Wow. So…that just happened. Now What?


Read time: ~5 minutes


While heading out to walk my dog this morning, I passed one of my neighbors in the lobby of my condominium building.  As usual, I said good morning and smiled. I was greeted with a scowl and the response: “It isn’t a good morning. We are all going straight to hell.” “Maybe not straight to hell,” I replied. “I think we have a few off ramps between here and there.”

My neighbor represents the sentiments of roughly half of Americans today as the sun rises across our country.  Shock, deep anxiety, fear and lots of finger pointing are on tap for some while jubilation, a sense of vindication and a feeling of having been heard are on tap for others.  The state of America has been fully revealed.  Bask in it or abhor it, we got what we got.
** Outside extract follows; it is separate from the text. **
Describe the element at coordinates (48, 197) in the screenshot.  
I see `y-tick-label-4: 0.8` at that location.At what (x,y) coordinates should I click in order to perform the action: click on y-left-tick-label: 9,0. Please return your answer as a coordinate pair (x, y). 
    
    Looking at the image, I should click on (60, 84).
This election cycle represents where we are as a nation. Many of us forged an uneasy, and for some an unholy, alliance with the candidates for whom we voted. This election presented us with a choice between two of the most disliked and polarizing candidates in modern presidential election history. It presented us with a choice between two candidates who were both widely viewed as dishonest and untrustworthy.  This election provided a 24/7 platform for an endless stream of nastiness and divisiveness, for name calling and bullying, for the spreading of hatred and fear.  But this election also presented us with an opportunity.

Whether your candidate won or lost yesterday, we have the opportunity to put this kind of politicking in the rear view mirror—and we should take it. This election cycle is a call to action: we must restore the integrity of the institutions upon which our democracy relies.  The word “integrity” cannot be used to describe anything that happened during this election cycle. Neither our candidates nor our political parties nor our media has been acting with integrity. Each said and did whatever they believed would maximize their chance of winning either the Oval Office or ratings.  No matter who you supported, the American people lost.
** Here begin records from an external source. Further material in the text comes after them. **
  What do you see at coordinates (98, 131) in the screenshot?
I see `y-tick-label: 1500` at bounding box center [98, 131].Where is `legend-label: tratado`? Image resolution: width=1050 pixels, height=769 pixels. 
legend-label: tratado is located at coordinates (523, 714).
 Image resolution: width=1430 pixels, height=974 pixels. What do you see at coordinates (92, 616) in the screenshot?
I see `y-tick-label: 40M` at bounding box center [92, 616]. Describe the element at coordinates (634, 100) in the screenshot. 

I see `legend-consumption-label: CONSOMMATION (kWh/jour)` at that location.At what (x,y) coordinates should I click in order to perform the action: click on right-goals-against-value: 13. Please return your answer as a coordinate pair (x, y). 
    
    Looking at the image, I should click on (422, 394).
After every election, there are always those who feel the republic is on the road to hell.  If we really are on that road, our only off ramp is the restoration of the integrity of our institutions.  Wide spread disaffection, disillusionment and disgust of the establishment across the political spectrum has brought us to this place.  Trust has been replaced by fear and loathing but this is fixable. “We” are our institutions (at least until the robot overlords take over). As long as “we the people” get up and go to work each day for politicians and parties, for newspapers, television networks and internet media sources; as long as we reward with our attention media outlets or with our votes politicians, then we have a direct say in what these institutions mirror back to us.  If we don’t like what we see reflected, then we need to choose to care enough to demand better through our actions and not just our complaints.  Each of us has a role to play and all of our roles matter.  Too many of us haven’t been playing our parts.  We have ceded our individual authority.
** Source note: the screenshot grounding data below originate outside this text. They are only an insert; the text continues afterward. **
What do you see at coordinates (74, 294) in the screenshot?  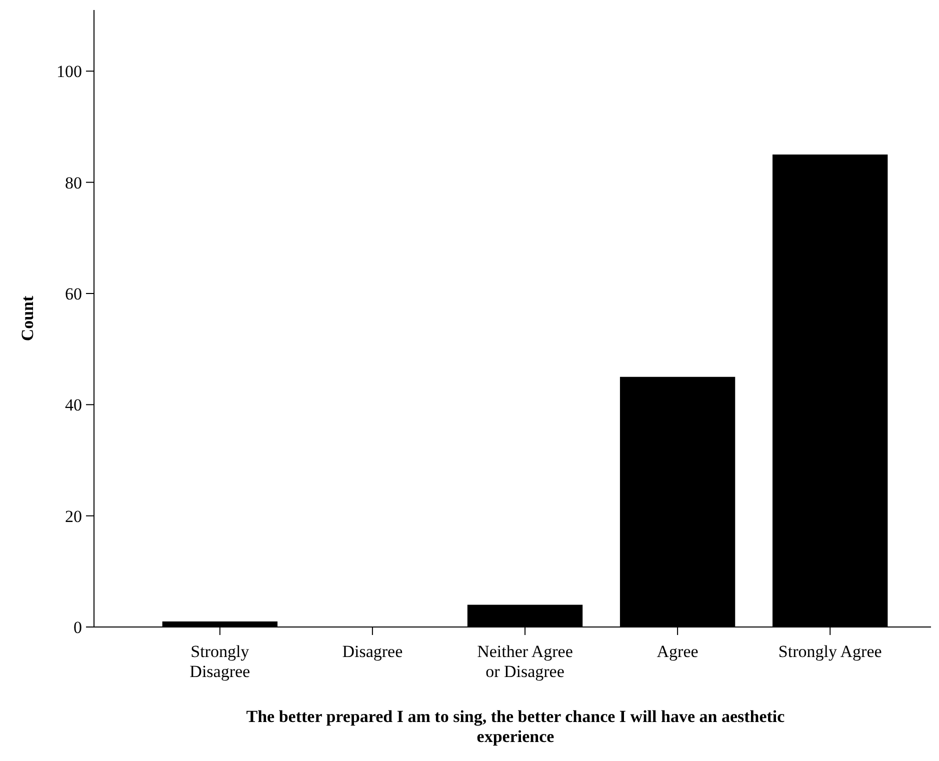 I see `y-tick-label: 60` at bounding box center [74, 294].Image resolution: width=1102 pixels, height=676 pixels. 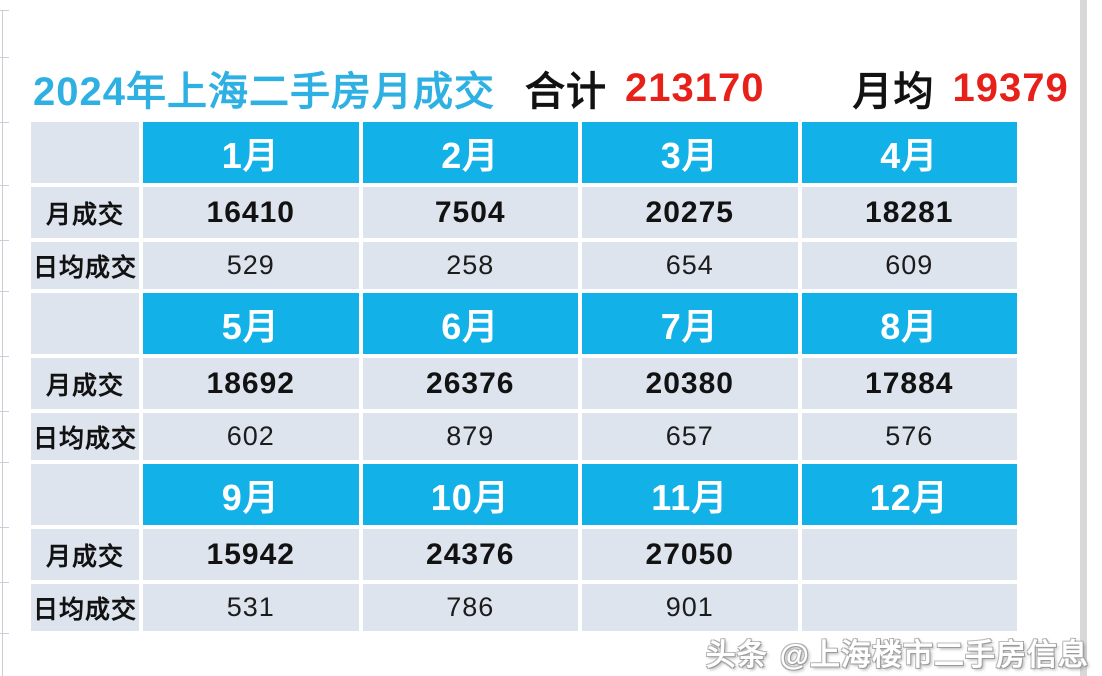 I want to click on avg-label: 月均, so click(x=894, y=92).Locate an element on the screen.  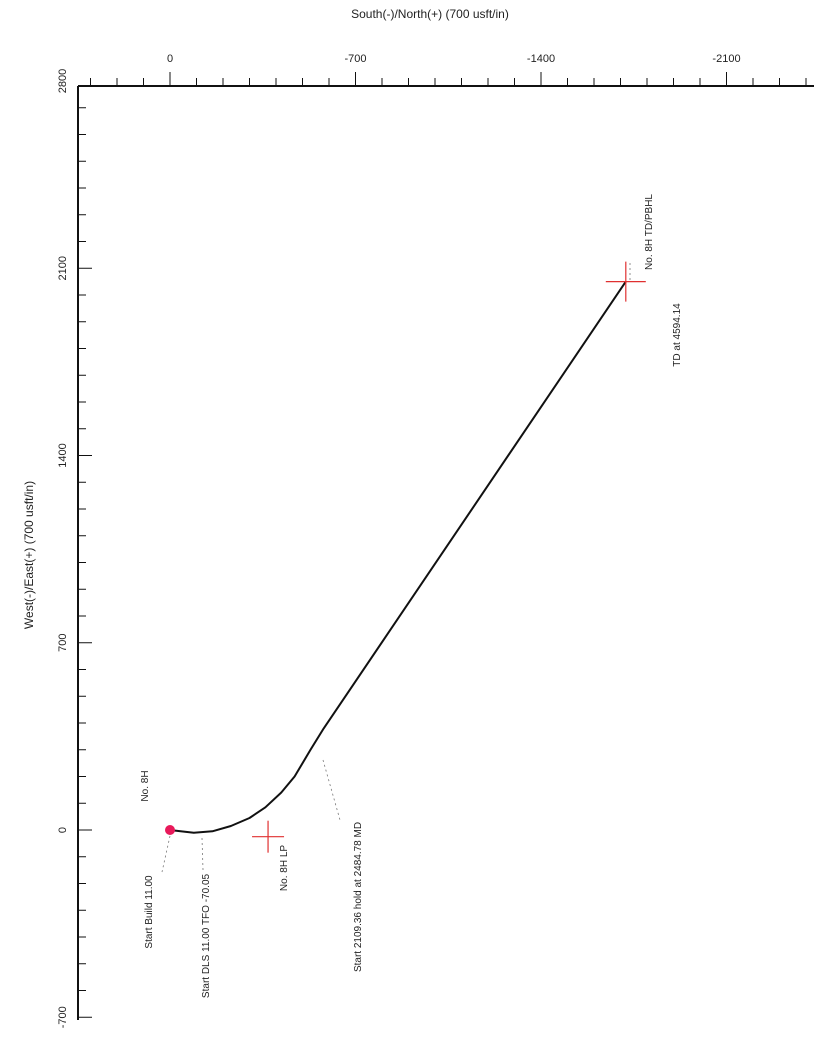
td-pbhl-label: No. 8H TD/PBHL is located at coordinates (650, 232).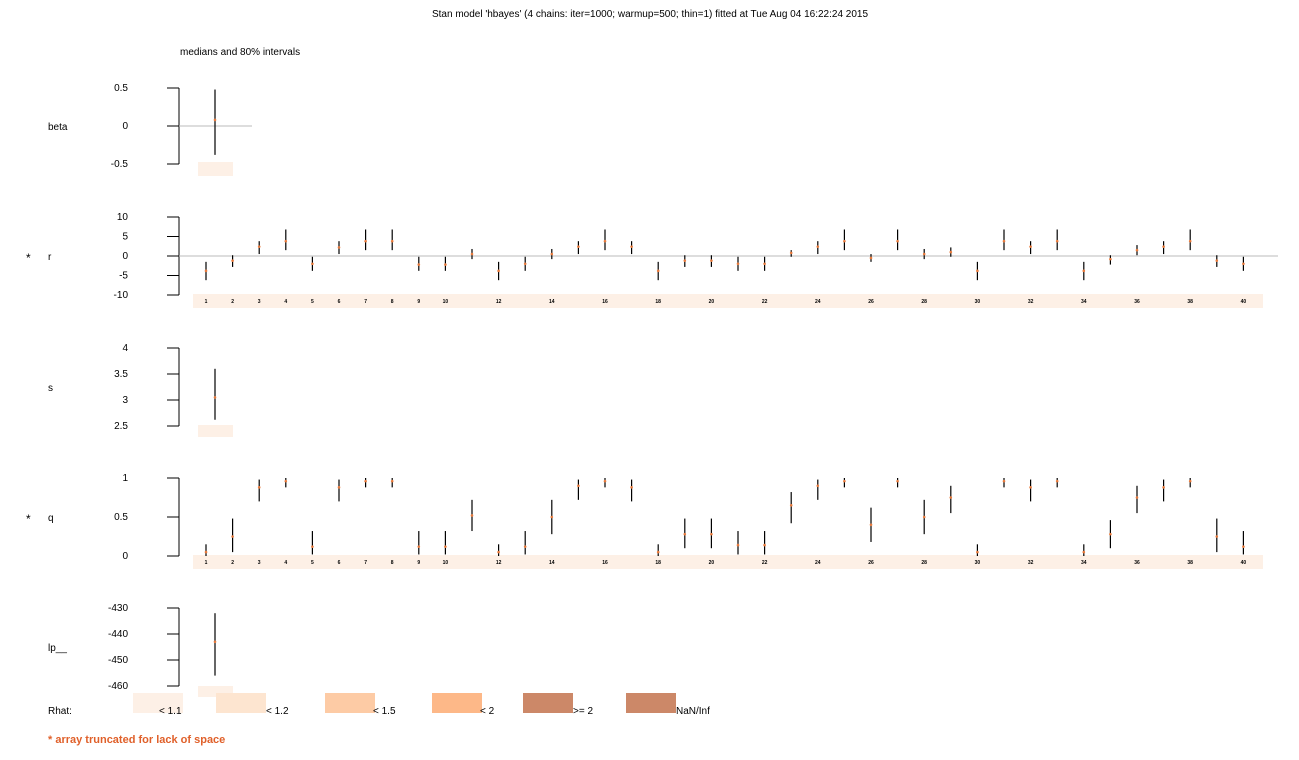  What do you see at coordinates (150, 130) in the screenshot?
I see `panel-beta: beta 0.5 0 -0.5` at bounding box center [150, 130].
You and I may be sole individuals but we are not powerless. The media can’t pump out false narratives and fill our heads with nonsense if each, individual reporter refuses to engage in that or if each, individual viewer refuses to watch it. Candidates who lack integrity can’t get elected to office if each voter makes the individual decision not to support them. Each of us only has to worry about the one person whose decisions we control: ourselves. But here is an important key: if we aren’t in the habit of acting with the highest integrity, we won’t be able to recognize integrity or the lack of it in others.  It begins with each of us, individually.

For me, this election represents an opportunity to renew my commitment to always act with the highest integrity and to search out and support those individuals and institutions who are acting with high integrity. If our republic really is on the road to hell, I don’t intend to watch and lament this from the sidelines.  I intend to play my individual role—the role that only I can play—in being a part of the solution. It is my hope today that each of you feels the empowerment and courage to play your individual role.  We matter.  Our roles, our contributions matter.

We got what we got this election cycle. Now let’s act to make sure we get better from this moment forward.